◆ **Task requirements**: Single out the lines of the material that contain "agent" and copy them.

»»

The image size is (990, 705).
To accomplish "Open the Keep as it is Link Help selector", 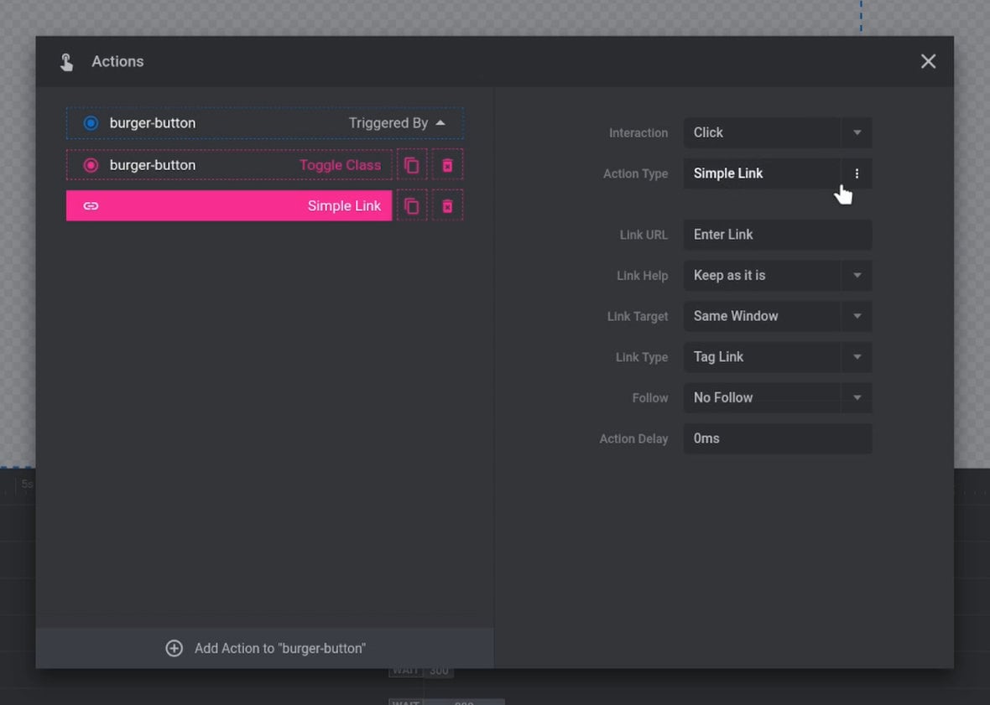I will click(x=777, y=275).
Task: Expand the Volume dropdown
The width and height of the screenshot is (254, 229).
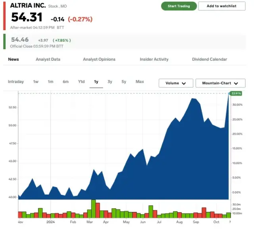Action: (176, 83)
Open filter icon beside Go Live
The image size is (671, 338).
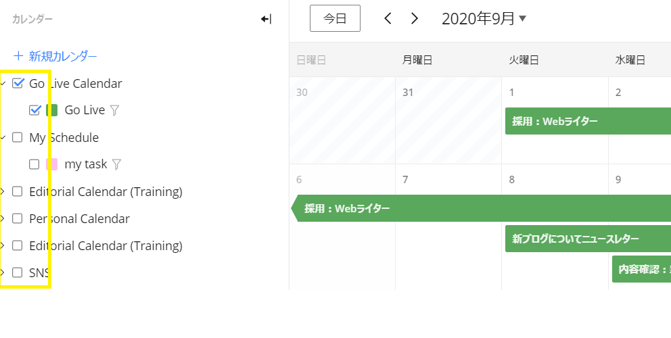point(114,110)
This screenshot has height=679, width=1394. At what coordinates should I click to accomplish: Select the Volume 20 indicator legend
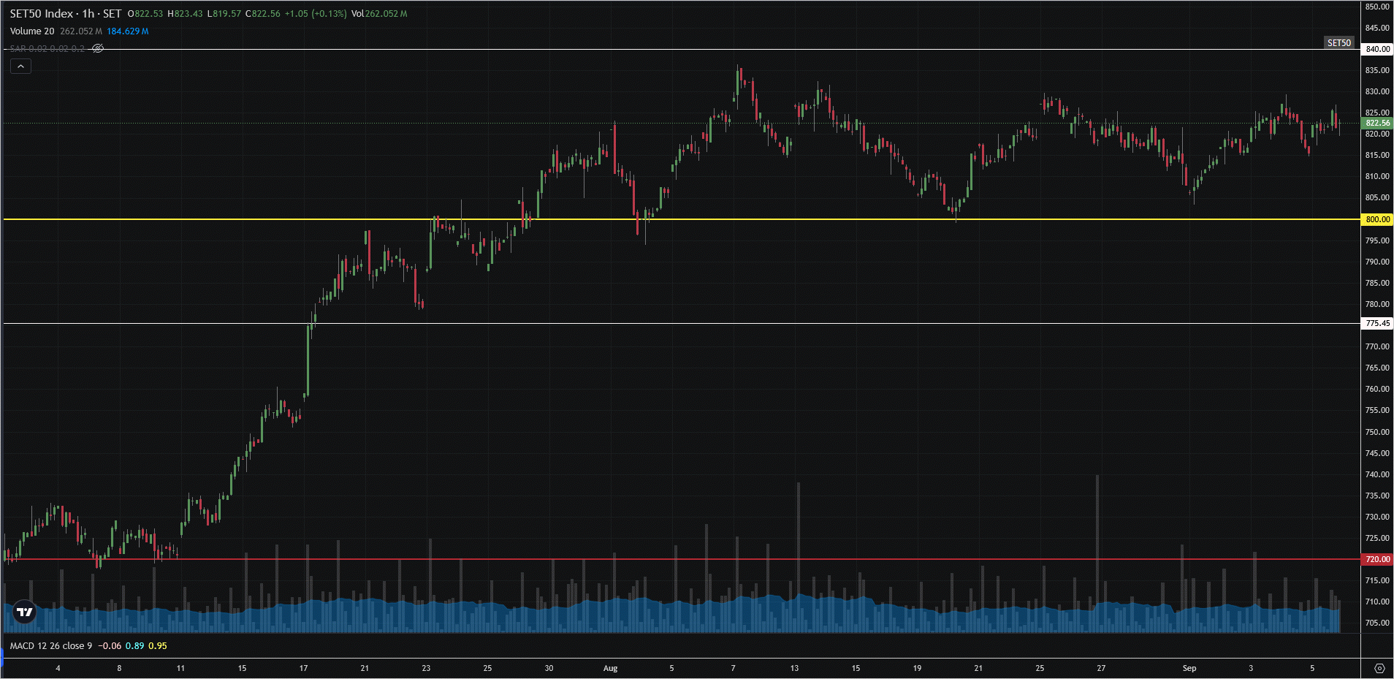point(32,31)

««
»»

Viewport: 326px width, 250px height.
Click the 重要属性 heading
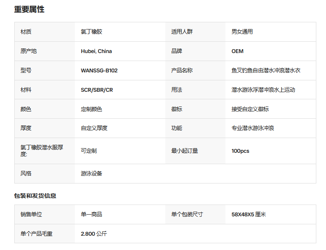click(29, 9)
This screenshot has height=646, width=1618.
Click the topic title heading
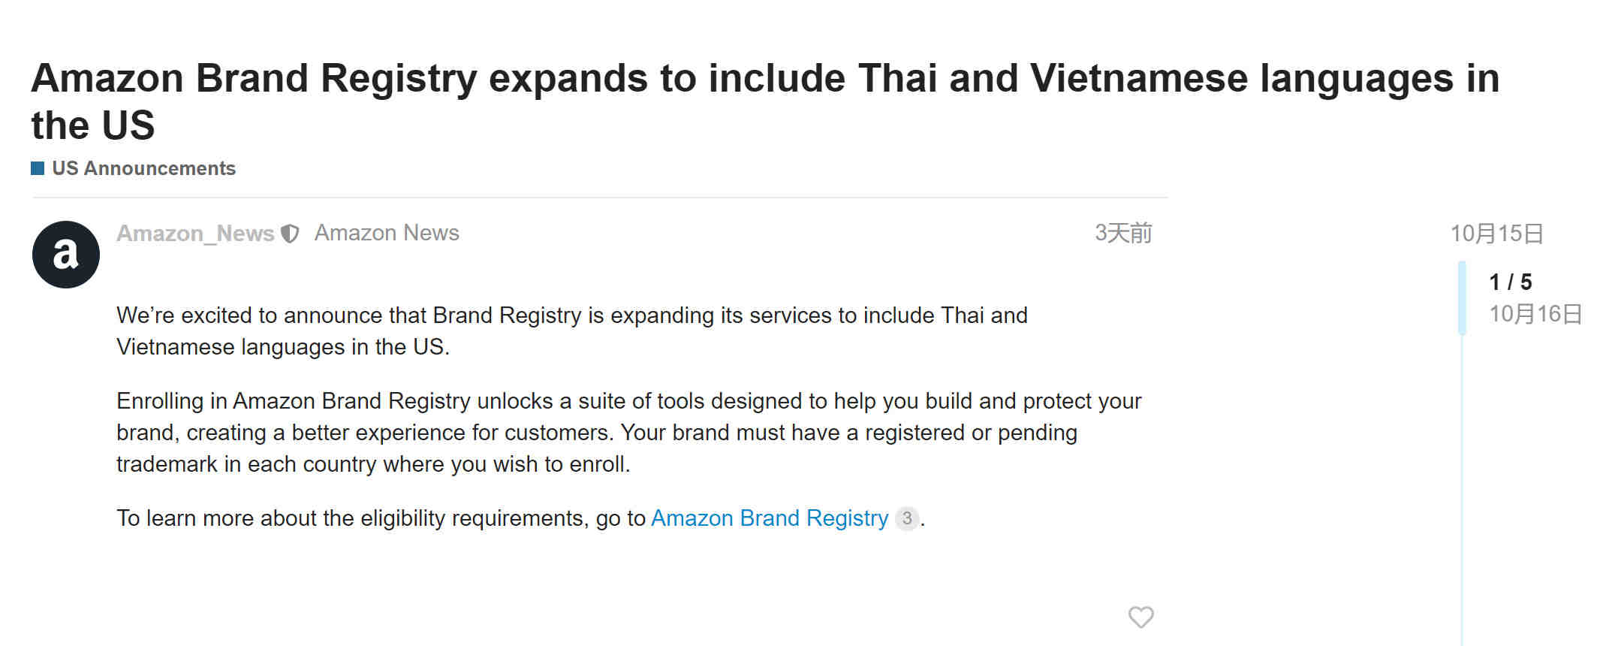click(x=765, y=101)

««
»»

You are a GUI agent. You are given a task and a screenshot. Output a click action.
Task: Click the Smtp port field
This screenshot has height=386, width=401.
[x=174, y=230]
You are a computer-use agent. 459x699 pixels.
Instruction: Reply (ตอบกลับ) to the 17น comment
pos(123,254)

««

◆ **Exercise solution**:
You are a GUI agent. You are given a task and a screenshot. Output a click action.
You are a computer-use agent. 459x699 pixels.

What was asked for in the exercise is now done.